[Problem details]: What lines below hold the string "computer"? Copy them all.

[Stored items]
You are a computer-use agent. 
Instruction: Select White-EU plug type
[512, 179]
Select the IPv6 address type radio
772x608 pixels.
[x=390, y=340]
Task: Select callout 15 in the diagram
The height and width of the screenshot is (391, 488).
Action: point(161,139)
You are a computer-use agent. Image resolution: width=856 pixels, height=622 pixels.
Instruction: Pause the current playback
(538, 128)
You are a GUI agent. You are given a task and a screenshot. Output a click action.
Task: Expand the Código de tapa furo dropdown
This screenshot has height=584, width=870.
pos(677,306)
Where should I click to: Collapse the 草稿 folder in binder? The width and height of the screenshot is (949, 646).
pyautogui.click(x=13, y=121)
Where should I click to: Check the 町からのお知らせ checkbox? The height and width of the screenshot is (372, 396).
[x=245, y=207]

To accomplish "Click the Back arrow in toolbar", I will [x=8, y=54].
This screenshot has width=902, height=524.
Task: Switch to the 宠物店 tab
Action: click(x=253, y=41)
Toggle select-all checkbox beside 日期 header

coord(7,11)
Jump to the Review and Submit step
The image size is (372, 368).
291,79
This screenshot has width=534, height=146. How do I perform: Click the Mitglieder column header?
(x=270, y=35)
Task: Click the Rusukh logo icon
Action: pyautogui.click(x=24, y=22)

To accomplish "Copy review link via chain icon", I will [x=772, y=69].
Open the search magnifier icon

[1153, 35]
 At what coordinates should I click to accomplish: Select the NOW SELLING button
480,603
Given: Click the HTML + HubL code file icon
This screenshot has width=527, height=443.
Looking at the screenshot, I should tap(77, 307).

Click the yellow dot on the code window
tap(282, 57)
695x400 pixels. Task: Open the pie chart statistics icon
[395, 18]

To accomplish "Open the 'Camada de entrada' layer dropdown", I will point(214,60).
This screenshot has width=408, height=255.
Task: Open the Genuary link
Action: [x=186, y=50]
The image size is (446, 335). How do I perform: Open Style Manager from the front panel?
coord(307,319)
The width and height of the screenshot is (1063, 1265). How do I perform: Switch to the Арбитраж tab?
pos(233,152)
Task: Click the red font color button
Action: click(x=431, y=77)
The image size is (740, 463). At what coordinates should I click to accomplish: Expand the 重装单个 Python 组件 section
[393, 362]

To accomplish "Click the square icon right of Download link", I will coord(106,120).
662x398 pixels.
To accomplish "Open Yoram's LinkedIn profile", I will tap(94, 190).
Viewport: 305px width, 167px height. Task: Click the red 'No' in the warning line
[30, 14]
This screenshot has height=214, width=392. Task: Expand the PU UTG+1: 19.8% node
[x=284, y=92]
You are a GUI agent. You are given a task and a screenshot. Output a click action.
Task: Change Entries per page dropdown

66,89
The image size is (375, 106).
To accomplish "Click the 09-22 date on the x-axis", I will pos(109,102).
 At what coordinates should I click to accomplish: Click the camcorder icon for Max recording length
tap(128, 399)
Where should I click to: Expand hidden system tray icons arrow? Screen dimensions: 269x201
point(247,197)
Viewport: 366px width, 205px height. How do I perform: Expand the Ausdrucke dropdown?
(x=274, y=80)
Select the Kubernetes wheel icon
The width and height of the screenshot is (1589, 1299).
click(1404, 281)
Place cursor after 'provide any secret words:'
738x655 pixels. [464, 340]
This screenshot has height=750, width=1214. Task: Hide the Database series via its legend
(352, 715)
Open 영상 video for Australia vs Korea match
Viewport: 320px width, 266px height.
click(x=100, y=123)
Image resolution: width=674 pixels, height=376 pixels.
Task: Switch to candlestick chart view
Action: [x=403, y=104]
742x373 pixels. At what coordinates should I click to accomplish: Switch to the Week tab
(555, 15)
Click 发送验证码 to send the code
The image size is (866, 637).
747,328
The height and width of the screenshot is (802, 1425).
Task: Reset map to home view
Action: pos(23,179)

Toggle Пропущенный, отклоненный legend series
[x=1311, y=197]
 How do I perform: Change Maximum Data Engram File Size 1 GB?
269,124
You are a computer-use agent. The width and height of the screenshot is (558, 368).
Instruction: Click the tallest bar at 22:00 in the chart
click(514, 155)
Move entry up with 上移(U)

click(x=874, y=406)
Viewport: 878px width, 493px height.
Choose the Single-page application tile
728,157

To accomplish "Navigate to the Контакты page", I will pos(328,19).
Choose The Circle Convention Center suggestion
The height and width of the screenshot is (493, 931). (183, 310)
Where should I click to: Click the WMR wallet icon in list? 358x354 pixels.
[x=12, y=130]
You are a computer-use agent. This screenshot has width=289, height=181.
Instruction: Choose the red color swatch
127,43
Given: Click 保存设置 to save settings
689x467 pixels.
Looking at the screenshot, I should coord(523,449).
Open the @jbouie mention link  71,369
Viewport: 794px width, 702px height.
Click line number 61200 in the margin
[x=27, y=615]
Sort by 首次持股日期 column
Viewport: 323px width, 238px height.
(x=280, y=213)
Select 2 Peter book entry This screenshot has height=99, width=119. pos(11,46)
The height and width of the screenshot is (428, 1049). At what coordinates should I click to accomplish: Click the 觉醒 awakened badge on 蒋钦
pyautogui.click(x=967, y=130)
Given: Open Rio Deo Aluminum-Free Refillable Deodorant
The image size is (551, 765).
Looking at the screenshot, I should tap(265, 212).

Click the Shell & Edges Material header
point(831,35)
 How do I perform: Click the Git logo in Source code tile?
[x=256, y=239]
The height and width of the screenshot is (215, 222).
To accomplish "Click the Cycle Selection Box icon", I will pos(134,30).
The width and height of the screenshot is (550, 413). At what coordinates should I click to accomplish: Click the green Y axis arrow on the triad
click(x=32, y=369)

[Answer for the task]:
You are a computer-use agent. 
You are a computer-use agent. Image resolution: width=856 pixels, height=622 pixels.
You are a computer-use agent. The width and height of the screenshot is (558, 368).
You are a computer-use agent. This screenshot has width=289, height=181.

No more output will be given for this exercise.